Dynamic Oracle Performance Analytics: Using Normalized Metrics to Improve Database Speed
Autor Roger Cornejoen Limba Engleză Paperback – 7 dec 2018
Use an innovative approach that relies on big data and advanced analytical techniques to analyze and improve Oracle Database performance. The approach used in this book represents a step-change paradigm shift away from traditional methods. Instead of relying on a few hand-picked, favorite metrics, or wading through multiple specialized tables of information such as those found in an automatic workload repository (AWR) report, you will draw on all available data, applying big data methods and analytical techniques to help the performance tuner draw impactful, focused performance improvement conclusions.

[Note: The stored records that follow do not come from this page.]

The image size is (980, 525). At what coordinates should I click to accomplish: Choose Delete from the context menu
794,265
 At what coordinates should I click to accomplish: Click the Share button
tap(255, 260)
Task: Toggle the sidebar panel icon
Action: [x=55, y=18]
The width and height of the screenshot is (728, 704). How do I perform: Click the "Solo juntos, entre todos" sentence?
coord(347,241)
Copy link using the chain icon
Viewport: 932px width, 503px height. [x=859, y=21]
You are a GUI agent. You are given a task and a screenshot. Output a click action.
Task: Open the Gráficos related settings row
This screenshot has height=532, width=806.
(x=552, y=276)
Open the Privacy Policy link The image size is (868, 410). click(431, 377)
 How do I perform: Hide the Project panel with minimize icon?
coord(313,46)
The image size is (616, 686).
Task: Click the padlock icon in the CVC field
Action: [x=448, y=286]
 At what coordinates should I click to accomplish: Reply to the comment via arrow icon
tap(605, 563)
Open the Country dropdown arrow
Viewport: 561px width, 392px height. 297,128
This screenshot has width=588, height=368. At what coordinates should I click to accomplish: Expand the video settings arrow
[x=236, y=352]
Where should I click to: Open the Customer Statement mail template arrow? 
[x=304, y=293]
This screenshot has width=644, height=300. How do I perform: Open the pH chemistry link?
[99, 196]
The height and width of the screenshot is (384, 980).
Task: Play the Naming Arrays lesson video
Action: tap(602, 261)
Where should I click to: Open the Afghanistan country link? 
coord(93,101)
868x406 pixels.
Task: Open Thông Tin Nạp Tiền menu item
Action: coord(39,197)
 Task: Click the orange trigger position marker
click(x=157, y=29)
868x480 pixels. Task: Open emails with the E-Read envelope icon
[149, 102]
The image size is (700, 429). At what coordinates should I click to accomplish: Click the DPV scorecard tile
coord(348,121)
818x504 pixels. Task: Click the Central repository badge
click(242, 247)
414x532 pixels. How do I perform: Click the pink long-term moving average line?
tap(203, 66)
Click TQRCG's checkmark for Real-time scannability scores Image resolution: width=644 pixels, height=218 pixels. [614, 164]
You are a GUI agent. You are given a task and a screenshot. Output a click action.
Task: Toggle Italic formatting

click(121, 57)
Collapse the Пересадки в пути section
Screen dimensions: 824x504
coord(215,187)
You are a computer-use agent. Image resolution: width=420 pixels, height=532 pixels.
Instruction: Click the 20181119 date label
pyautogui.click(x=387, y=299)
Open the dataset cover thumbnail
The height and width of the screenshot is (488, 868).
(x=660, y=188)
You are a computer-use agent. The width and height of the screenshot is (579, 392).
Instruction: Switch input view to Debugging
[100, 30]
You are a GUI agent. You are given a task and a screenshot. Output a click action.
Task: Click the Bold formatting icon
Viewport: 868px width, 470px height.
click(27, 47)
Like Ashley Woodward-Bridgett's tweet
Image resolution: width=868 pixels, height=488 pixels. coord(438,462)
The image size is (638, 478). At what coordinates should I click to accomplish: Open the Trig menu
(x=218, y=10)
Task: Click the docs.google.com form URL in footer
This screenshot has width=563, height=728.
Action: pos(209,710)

This book briefly reviews past and present practices, along with available tools, to help you recognize areas where improvements can be made. The book then guides you through a step-by-step method that can be used to take advantage of all available metrics to identify problem areas and work toward improving them. The method presented simplifies the tuning process and solves the problem of metric overload.
You will learn how to: collect and normalize data, generate deltas that are useful in performing statistical analysis, create and use a taxonomy to enhance your understanding of problem performance areas in your database and its applications, and create a root cause analysis report that enables understanding of a specific performance problem and its likely solutions.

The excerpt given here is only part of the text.